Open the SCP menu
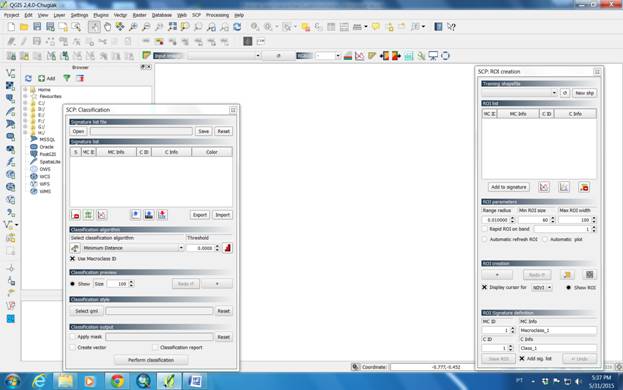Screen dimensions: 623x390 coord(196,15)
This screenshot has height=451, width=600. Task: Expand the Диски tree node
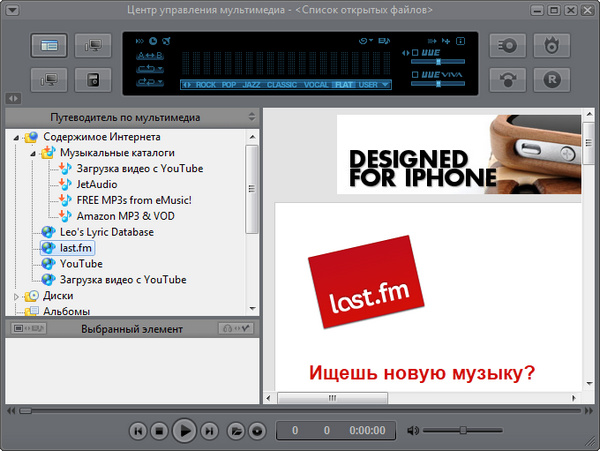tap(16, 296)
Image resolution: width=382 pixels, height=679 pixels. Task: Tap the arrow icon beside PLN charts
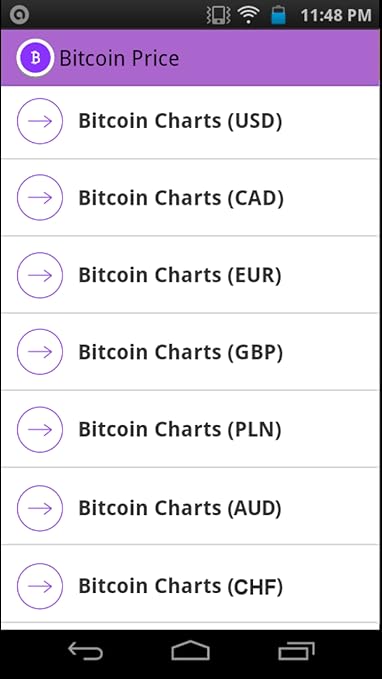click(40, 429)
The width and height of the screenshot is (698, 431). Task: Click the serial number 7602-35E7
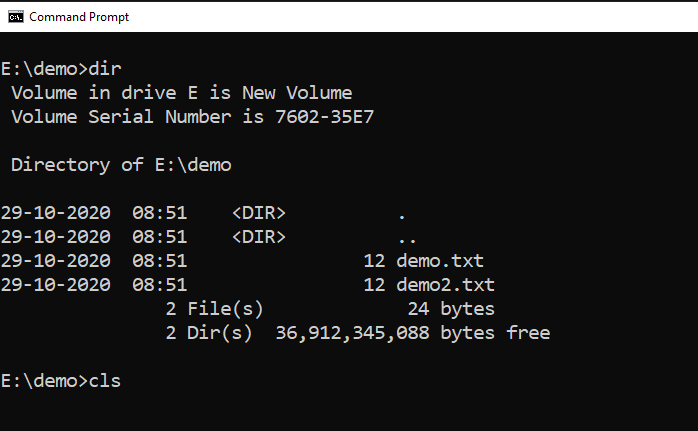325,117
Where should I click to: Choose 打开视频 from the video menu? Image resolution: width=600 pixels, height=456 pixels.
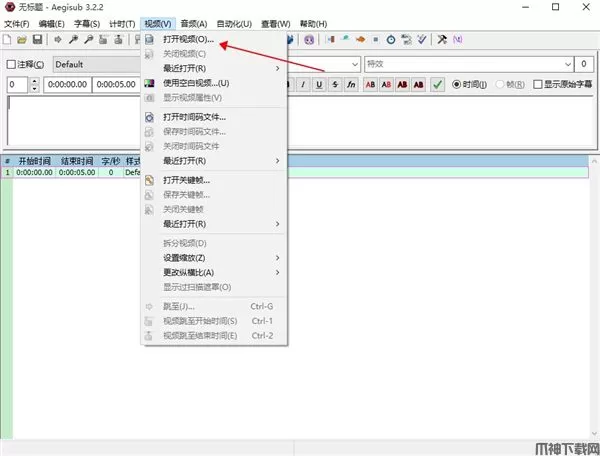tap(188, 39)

--------------------------------------------------

> _Work item_
If a picture appears in the data, omit it; transcribe all the rest exactly.

> _Answer section_
Open the SCP menu
Screen dimensions: 623x390 coord(196,15)
This screenshot has height=451, width=600. Task: Expand the Диски tree node
tap(16, 296)
Image resolution: width=382 pixels, height=679 pixels. Task: Tap the arrow icon beside PLN charts
click(40, 429)
The width and height of the screenshot is (698, 431). Task: Click the serial number 7602-35E7
325,117
Where should I click to: Choose 打开视频 from the video menu? Image resolution: width=600 pixels, height=456 pixels.
tap(188, 39)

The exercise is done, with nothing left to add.